The data:
※ ※ ※

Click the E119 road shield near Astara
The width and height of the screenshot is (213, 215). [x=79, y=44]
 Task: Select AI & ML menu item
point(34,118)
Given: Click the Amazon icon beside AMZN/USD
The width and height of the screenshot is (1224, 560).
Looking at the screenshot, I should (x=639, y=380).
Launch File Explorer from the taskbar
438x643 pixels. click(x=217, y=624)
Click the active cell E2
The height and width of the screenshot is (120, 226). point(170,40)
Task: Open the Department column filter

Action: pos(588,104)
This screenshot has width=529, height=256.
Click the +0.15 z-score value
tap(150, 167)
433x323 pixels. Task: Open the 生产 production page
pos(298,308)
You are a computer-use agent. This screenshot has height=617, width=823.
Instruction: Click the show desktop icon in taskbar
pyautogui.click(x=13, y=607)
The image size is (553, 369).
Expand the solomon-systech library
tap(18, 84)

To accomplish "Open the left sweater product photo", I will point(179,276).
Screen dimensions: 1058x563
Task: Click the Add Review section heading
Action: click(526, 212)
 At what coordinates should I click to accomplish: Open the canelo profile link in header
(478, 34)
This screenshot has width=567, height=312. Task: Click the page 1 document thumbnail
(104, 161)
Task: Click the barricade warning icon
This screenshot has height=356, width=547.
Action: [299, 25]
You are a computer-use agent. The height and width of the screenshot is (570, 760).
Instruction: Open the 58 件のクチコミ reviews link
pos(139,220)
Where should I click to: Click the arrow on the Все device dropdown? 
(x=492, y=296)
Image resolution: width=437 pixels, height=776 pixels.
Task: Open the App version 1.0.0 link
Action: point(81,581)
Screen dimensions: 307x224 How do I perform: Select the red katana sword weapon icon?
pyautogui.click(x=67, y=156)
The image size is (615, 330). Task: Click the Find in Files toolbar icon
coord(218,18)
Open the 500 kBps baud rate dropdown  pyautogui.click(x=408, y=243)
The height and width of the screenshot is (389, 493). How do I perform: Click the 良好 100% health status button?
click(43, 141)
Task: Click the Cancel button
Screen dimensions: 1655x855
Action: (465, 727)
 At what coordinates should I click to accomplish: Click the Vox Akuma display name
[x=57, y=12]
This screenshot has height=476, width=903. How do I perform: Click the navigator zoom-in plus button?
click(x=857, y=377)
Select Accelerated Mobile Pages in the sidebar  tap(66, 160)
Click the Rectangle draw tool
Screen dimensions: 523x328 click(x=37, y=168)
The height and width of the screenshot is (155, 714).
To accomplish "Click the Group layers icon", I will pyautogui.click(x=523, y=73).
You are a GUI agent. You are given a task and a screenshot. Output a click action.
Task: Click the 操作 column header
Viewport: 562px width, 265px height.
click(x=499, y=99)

※ ※ ※

Task statement: From start to finish, retype the records above with complete accuracy.

Result:
Click the E119 road shield near Astara
The width and height of the screenshot is (213, 215). [x=79, y=44]
 Task: Select AI & ML menu item
point(34,118)
Given: Click the Amazon icon beside AMZN/USD
The width and height of the screenshot is (1224, 560).
Looking at the screenshot, I should (x=639, y=380).
Launch File Explorer from the taskbar
438x643 pixels. click(x=217, y=624)
Click the active cell E2
The height and width of the screenshot is (120, 226). point(170,40)
Task: Open the Department column filter

Action: pos(588,104)
This screenshot has width=529, height=256.
Click the +0.15 z-score value
tap(150, 167)
433x323 pixels. Task: Open the 生产 production page
pos(298,308)
You are a computer-use agent. This screenshot has height=617, width=823.
Instruction: Click the show desktop icon in taskbar
pyautogui.click(x=13, y=607)
The image size is (553, 369).
Expand the solomon-systech library
tap(18, 84)

To accomplish "Open the left sweater product photo", I will point(179,276).
Screen dimensions: 1058x563
Task: Click the Add Review section heading
Action: click(526, 212)
 At what coordinates should I click to accomplish: Open the canelo profile link in header
(478, 34)
This screenshot has width=567, height=312. Task: Click the page 1 document thumbnail
(104, 161)
Task: Click the barricade warning icon
This screenshot has height=356, width=547.
Action: [299, 25]
You are a computer-use agent. The height and width of the screenshot is (570, 760).
Instruction: Open the 58 件のクチコミ reviews link
pos(139,220)
Where should I click to: Click the arrow on the Все device dropdown? 
(x=492, y=296)
Image resolution: width=437 pixels, height=776 pixels.
Task: Open the App version 1.0.0 link
Action: point(81,581)
Screen dimensions: 307x224 How do I perform: Select the red katana sword weapon icon?
pyautogui.click(x=67, y=156)
The image size is (615, 330). Task: Click the Find in Files toolbar icon
coord(218,18)
Open the 500 kBps baud rate dropdown  pyautogui.click(x=408, y=243)
The height and width of the screenshot is (389, 493). How do I perform: Click the 良好 100% health status button?
click(43, 141)
Task: Click the Cancel button
Screen dimensions: 1655x855
Action: (465, 727)
 At what coordinates should I click to accomplish: Click the Vox Akuma display name
[x=57, y=12]
This screenshot has height=476, width=903. How do I perform: Click the navigator zoom-in plus button?
click(x=857, y=377)
Select Accelerated Mobile Pages in the sidebar  tap(66, 160)
Click the Rectangle draw tool
Screen dimensions: 523x328 click(x=37, y=168)
The height and width of the screenshot is (155, 714).
To accomplish "Click the Group layers icon", I will pyautogui.click(x=523, y=73).
You are a GUI agent. You are given a task and a screenshot. Output a click action.
Task: Click the 操作 column header
Viewport: 562px width, 265px height.
click(x=499, y=99)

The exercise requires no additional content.